▶ _Problem details_
Find all lines in the listing that include the word "agent", then copy them.

▶ _Task inputs_
• • • • • • •
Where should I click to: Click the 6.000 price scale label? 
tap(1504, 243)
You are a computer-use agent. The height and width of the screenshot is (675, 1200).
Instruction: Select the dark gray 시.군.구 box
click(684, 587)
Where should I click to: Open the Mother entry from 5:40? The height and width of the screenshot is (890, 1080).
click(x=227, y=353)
• • • • • • •
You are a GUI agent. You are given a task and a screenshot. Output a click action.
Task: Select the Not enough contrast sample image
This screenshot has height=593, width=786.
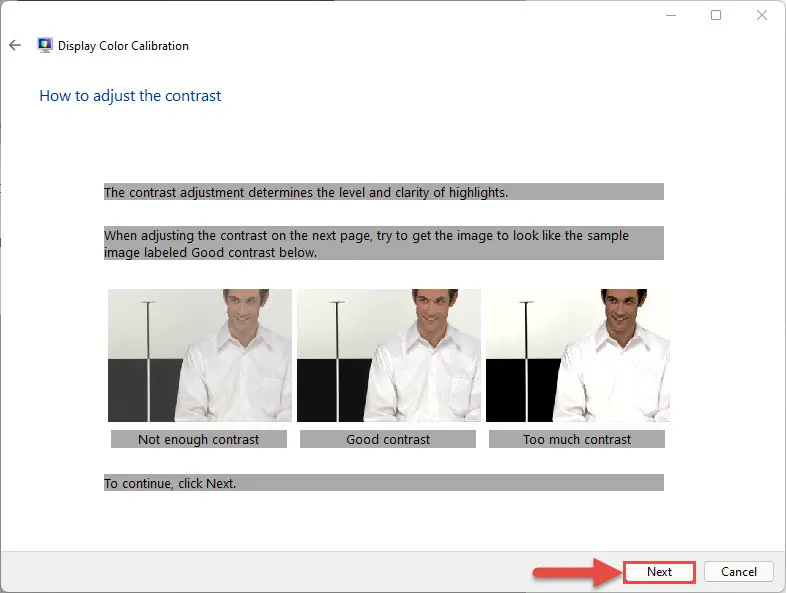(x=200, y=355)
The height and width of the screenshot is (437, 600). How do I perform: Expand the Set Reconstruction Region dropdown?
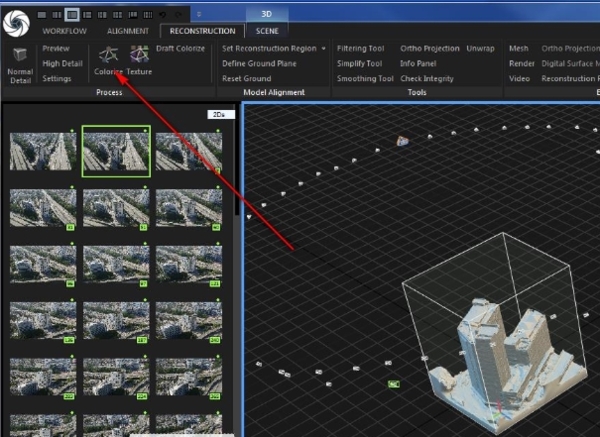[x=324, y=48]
• • • • • • •
▶ _Task solution_
You are a computer-use agent. The height and width of the screenshot is (675, 1200).
You are a GUI agent. You are given a task and a screenshot. Output a click action.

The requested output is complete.